Among the lines below, a stretch begins at the one with "The height and width of the screenshot is (591, 1087)." and ends at the one with "Click the Status: field label". Repeat that stretch exactly, ends included.

Start of MATERIAL PROVIDED

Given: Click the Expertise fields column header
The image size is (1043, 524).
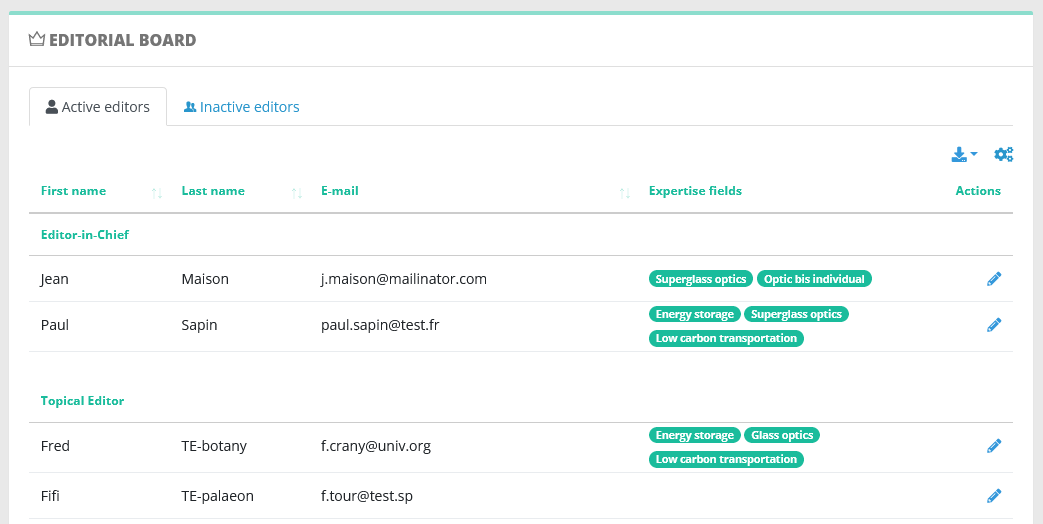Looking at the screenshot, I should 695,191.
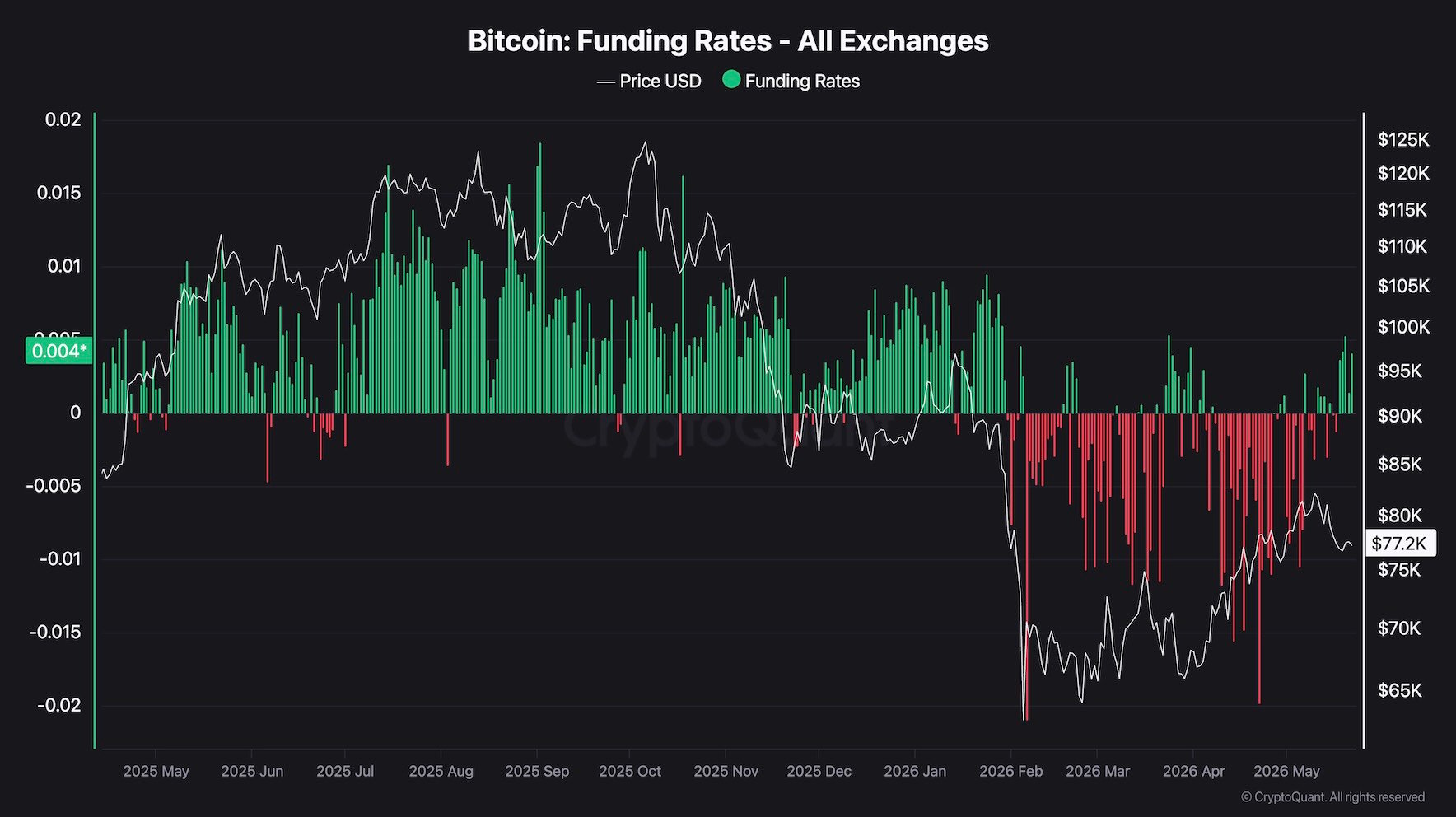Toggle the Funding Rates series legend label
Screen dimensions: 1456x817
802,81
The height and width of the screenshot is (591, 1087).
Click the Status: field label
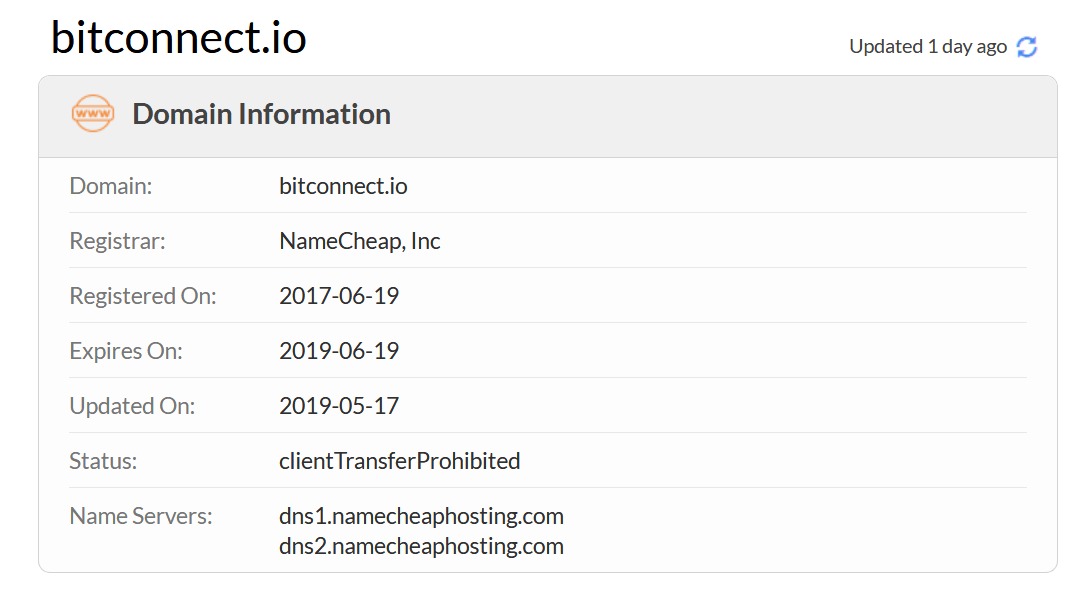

End of MATERIAL PROVIDED
Start of MATERIAL PROVIDED

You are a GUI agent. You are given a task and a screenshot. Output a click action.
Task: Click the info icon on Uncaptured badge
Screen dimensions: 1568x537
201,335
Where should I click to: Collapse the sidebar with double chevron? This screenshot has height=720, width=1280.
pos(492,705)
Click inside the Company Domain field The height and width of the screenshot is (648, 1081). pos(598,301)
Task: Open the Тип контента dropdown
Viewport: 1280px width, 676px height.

End of MATERIAL PROVIDED

THE ANSWER:
The height and width of the screenshot is (591, 1087).
Click the Status: field label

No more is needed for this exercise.